According to Dr Smriti Naswa Singh, consultant dermatologist and fellow paediatric dermatology, Fortis Hospital, Mulund, Mumbai, friction between skin and a wearable, adhesive item can cause lesions on the skin that may develop into vitiligo. She says friction can occur due to wearing rubber or plastic footwear, rings, wristwatches and earring tops. When these items are in prolonged contact with the skin, the friction can act as a trigger point for vitiligo.
“The area where you tie your sari over the years can become another chronic friction area and people can get white patches even if they do not have vitiligo. If you have vitiligo, you’re more likely to get it there,” says Dr Naswa.
Early diagnosis, treatment is key
Dr Abraham stresses the importance of early diagnosis and prompt treatment of the condition. “Most of the time the problem worsens because people try out non-scientific methods of treatment. By the time they come to a qualified doctor, it is already widespread and totally out of control,” he says.
Dr Naswa says that the complexity of the treatment increases with the delay in diagnosis. “When someone starts with a localised single patch of vitiligo, it can be treated with creams, ointments,” she says. “If it goes on to multiple patches, tablets and other measures like phototherapy and surgery options are suggested. So, it’s always better to treat early because we teach them how to control the spread. If there is a single patch and the medical treatment has failed, we have phototherapies wherein we give UV therapy. This is especially helpful during monsoons, in the absence of sunlight.”
Dr Abraham says certain medicines that correct the autoimmune process and allow the skin to get pigmented again are also administered. “There are also surgical procedures that include melanocyte transfer, the transfer of the cells which produce pigment,” says Dr Abraham.
Busting vitiligo myths
Several myths float around about vitiligo — ranging from the nature of the disease to its treatment. Dr Naswa says that the stigma associated with vitiligo largely arises from its patches resembling leprosy, a contagious disease that was previously incurable and led to a disfigurement of the hand and feet. Vitiligo being called safed kushtarog (white leprosy) in some parts of the country adds to this misconception.
“Many people believe that if you have fish and curd together, it causes vitiligo. There is also a myth that people with vitiligo should avoid sour food. There is no scientific proof to support either of these dietary connections to vitiligo,” says Dr Abraham.

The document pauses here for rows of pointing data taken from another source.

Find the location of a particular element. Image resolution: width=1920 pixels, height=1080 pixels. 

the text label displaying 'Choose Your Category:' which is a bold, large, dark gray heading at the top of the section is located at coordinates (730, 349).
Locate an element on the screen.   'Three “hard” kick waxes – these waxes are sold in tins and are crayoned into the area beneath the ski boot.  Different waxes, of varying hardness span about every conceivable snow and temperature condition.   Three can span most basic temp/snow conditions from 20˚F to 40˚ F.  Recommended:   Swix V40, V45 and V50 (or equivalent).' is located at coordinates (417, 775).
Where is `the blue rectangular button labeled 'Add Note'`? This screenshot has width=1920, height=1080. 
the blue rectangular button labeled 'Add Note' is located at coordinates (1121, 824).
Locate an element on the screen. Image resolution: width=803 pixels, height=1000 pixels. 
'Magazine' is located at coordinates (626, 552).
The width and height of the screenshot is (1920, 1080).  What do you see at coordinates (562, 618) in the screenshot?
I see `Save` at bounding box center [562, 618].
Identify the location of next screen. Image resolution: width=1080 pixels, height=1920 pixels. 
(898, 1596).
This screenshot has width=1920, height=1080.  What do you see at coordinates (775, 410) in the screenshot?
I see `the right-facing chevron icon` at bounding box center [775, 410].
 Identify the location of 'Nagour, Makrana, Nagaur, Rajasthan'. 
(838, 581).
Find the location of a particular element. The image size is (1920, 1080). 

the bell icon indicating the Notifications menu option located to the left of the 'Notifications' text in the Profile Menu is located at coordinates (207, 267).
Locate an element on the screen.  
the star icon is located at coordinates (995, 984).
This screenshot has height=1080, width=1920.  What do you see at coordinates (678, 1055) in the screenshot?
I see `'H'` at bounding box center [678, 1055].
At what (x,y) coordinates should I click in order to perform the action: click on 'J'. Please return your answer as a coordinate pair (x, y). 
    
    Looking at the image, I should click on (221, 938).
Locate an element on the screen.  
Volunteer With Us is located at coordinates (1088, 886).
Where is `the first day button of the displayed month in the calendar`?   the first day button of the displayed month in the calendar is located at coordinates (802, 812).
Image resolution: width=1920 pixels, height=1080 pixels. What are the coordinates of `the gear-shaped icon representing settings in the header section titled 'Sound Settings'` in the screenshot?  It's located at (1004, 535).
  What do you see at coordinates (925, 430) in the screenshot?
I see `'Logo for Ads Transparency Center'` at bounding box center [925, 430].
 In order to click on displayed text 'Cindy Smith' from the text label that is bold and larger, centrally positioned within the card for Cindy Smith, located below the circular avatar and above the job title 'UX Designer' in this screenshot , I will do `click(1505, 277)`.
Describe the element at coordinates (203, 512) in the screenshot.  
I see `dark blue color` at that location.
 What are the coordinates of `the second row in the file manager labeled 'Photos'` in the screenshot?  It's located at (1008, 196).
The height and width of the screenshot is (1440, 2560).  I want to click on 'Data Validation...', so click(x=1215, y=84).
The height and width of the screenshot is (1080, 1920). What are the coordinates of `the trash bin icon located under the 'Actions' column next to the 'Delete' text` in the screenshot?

Dr Tulpule recounts her experience of receiving unscientific advice like applying the soil of tulsi Vrindavan (holy basil), ground whetstone (a fine-grained stone), plant roots to cure the patches. “These measures are not only futile but can also act as roadblocks to attaining the right treatment,” she says. ‘Vrindavan’ here refers to a cuboid stone or brick structure raised in the middle of a house’s courtyard or in front of the house.
Mental health matters
The stigma associated with vitiligo can lead to psychosocial issues like low self-esteem, depression and anxiety. Dr Naswa points out that mental stress can trigger newer patches. Counselling can help the person and their families ease the psychological burden of the condition. “Most doctors have a separate session to counsel the patients and help them understand the disease and deal with the social issues related to the disease,” says Dr Abraham.